Joined: 26 Jun 2007
Location: Harbin, China
|Posted: Tue Jul 31, 2007 1:49 am Post subject: Dress for Success
|The following article is part 4 of a series of articles being posted by my colleagues and I at Will-Excel TESOL.
Dress for Success
It would be nice if we lived in a world where appearance didn’t matter. However, that’s not the case. Appearance matters a great deal in pretty much everything we do in life.
I’ve seen many new teachers, recently out of school, asking the question, “Why do I have to dress well for class?” They frequently qualify this by saying that they don’t feel comfortable in certain clothes and therefore they can’t teach as well as they would be able to without following a dress code.
Young teachers often have the greatest problems with people taking them seriously and treating them with respect. Yet they are frequently the ones that resist a dress code the most.
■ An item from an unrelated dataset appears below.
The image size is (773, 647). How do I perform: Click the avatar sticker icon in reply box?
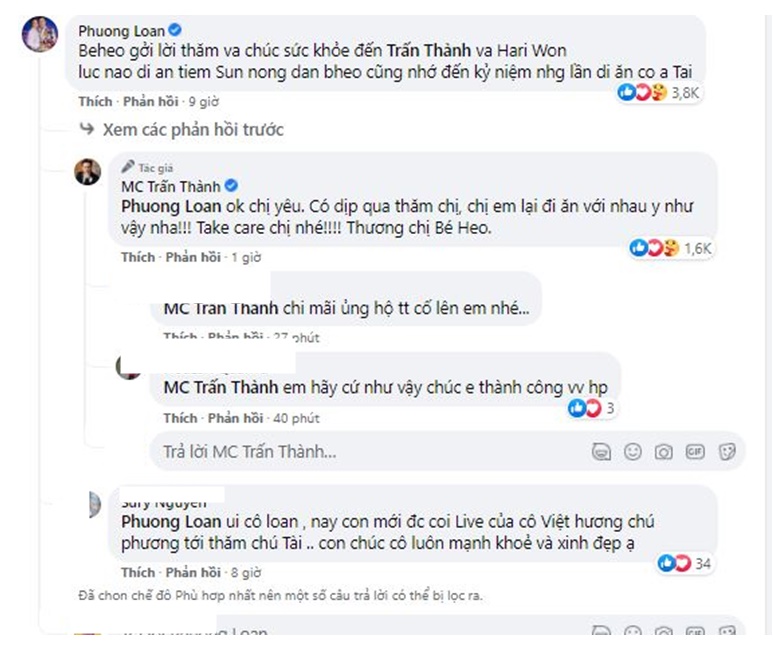[600, 451]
What these teachers fail to grasp is that teaching is a profession and more than that, it’s a profession in which you are directly in front of customers. By dressing as a professional everyone will be more inclined to treat you as a professional.
I worked for a time for IBM and regardless of what kind of office job you had, men were expected to dress in a shirt and tie and women in similar level of professional dress.
Some could argue that computer programmers, who never see a customer, should be able to wear whatever they like. Some computer companies follow this rule and often have a separate floor or building for the “geeks” to work in so that customers never see them.
IBM’s policy was that each and every staff person is a professional and the clothes that they wear to work play an important role in shaping their mindset. That is, I’m dressed professionally and I should act professionally.
I’ve been working in China since 1994 and have had teachers working for me since 1997. In every single case, the teachers who received the highest student evaluations were also the ones that dressed the most professionally.
Sure there were teachers that students liked because they were fun in class and were good teachers but they still did not receive the highest evaluation scores. Students feel that a professional looking teacher deserves more respect and this translates into higher evaluation scores. This is true for adults as well of children of all ages.
Of course there is an aspect of “chicken or the egg” in looking at student evaluations. Teachers that dress professionally tend to be more professional in other ways too, such as preparing better for class, continuing to learn new things to help with their job, volunteering to work on projects that improve the school, etc.
Is it possible for a teacher to be professional in all the other ways and still not dress professionally? Of course it is. But why not be perceived as professional as well as being professional? First impressions count and always will so take advantage of this bias that people have. Looking the part of a professional teacher will go a long way towards getting other people to treat you with respect. This applies to your students, their parents, your coworkers, and your managers.